- [AIM OF THE EXERCISE]
Working from the records below, return word for word the line that contains "This screenshot has width=1648, height=1714." and each line after it, ending with the last. Skip all pictures.

- [DATA FOR ANALYSIS]
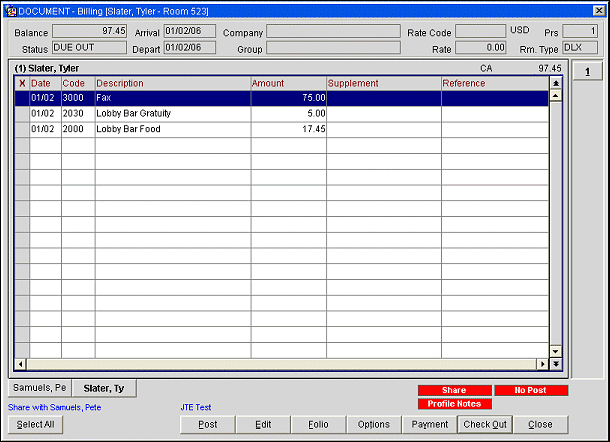Click the red Share indicator
This screenshot has width=610, height=442.
454,390
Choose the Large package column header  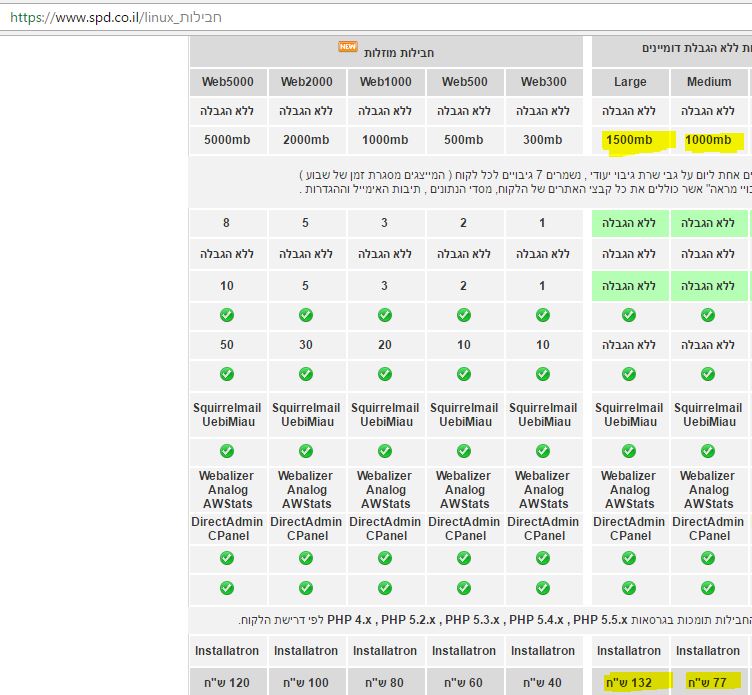coord(630,81)
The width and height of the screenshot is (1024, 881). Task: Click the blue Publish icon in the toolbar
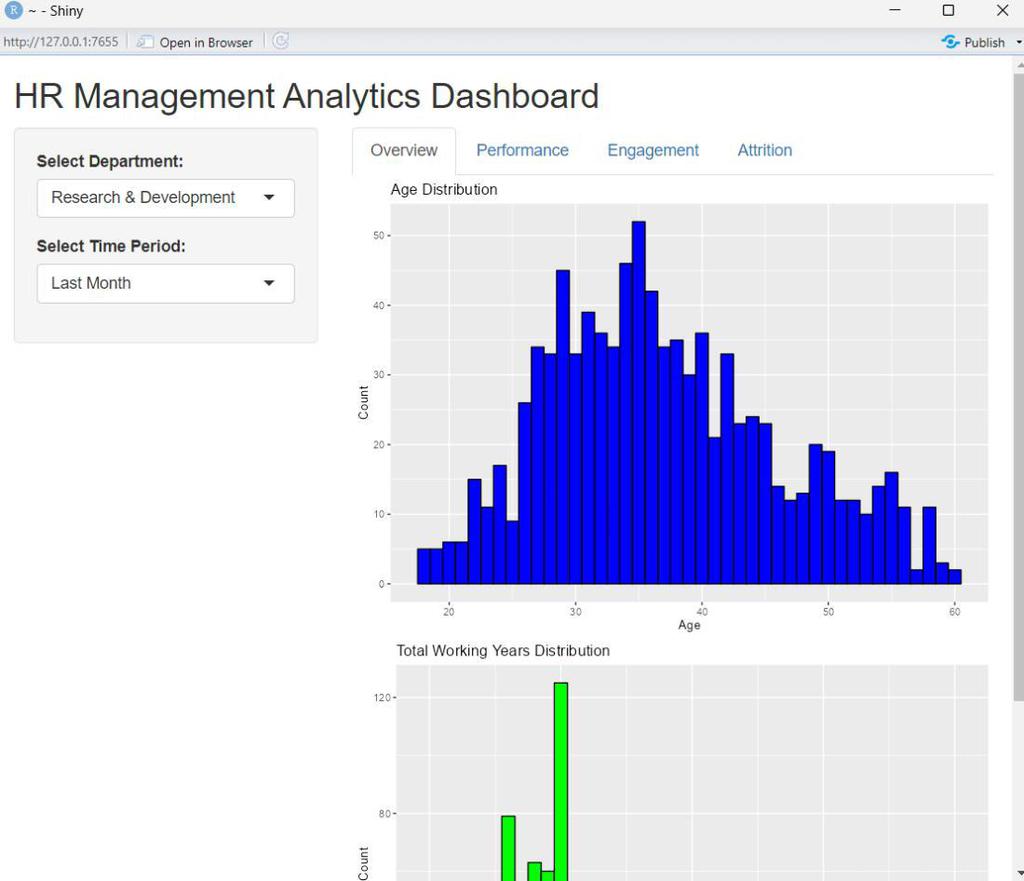948,42
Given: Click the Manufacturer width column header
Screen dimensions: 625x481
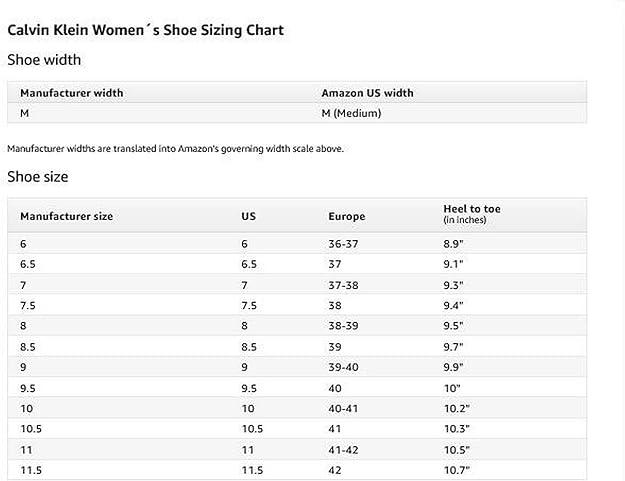Looking at the screenshot, I should 71,93.
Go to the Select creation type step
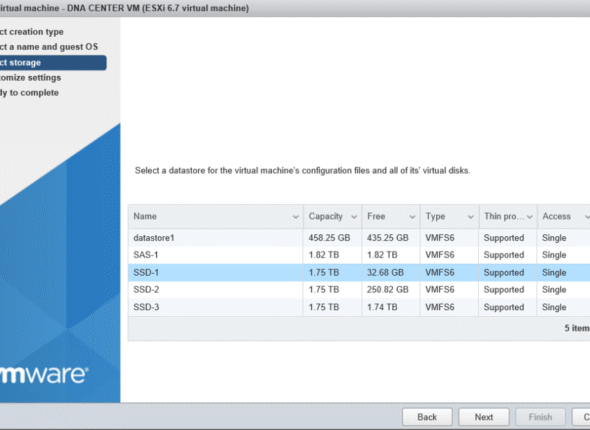 pyautogui.click(x=32, y=32)
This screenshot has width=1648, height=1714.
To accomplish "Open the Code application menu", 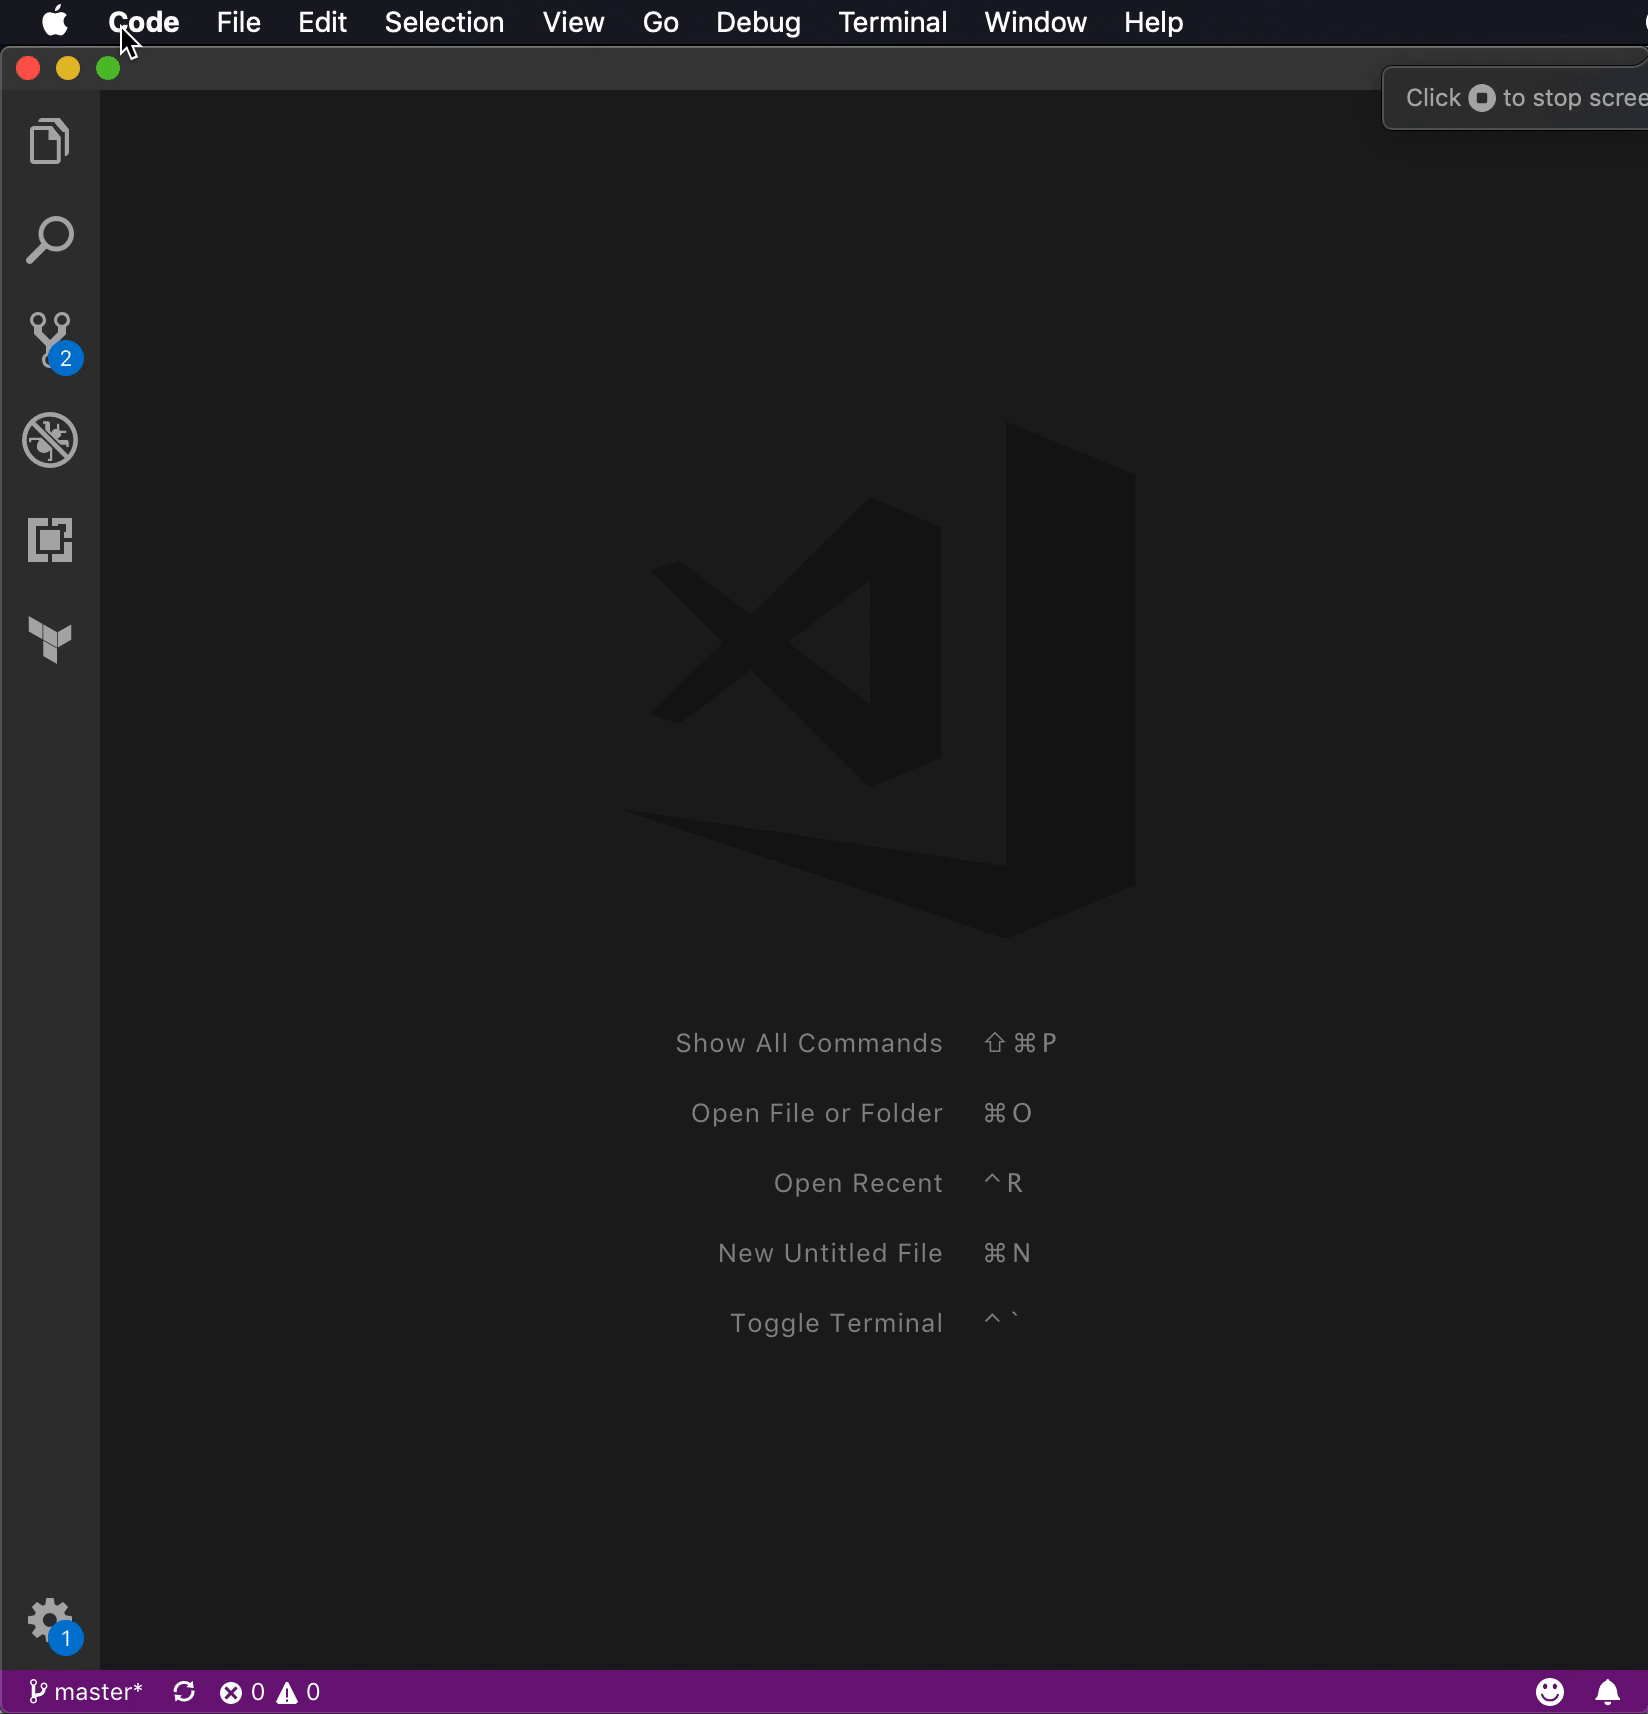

- [ANSWER SECTION]
This screenshot has width=1648, height=1714.
To accomplish "Open the Code application menu", 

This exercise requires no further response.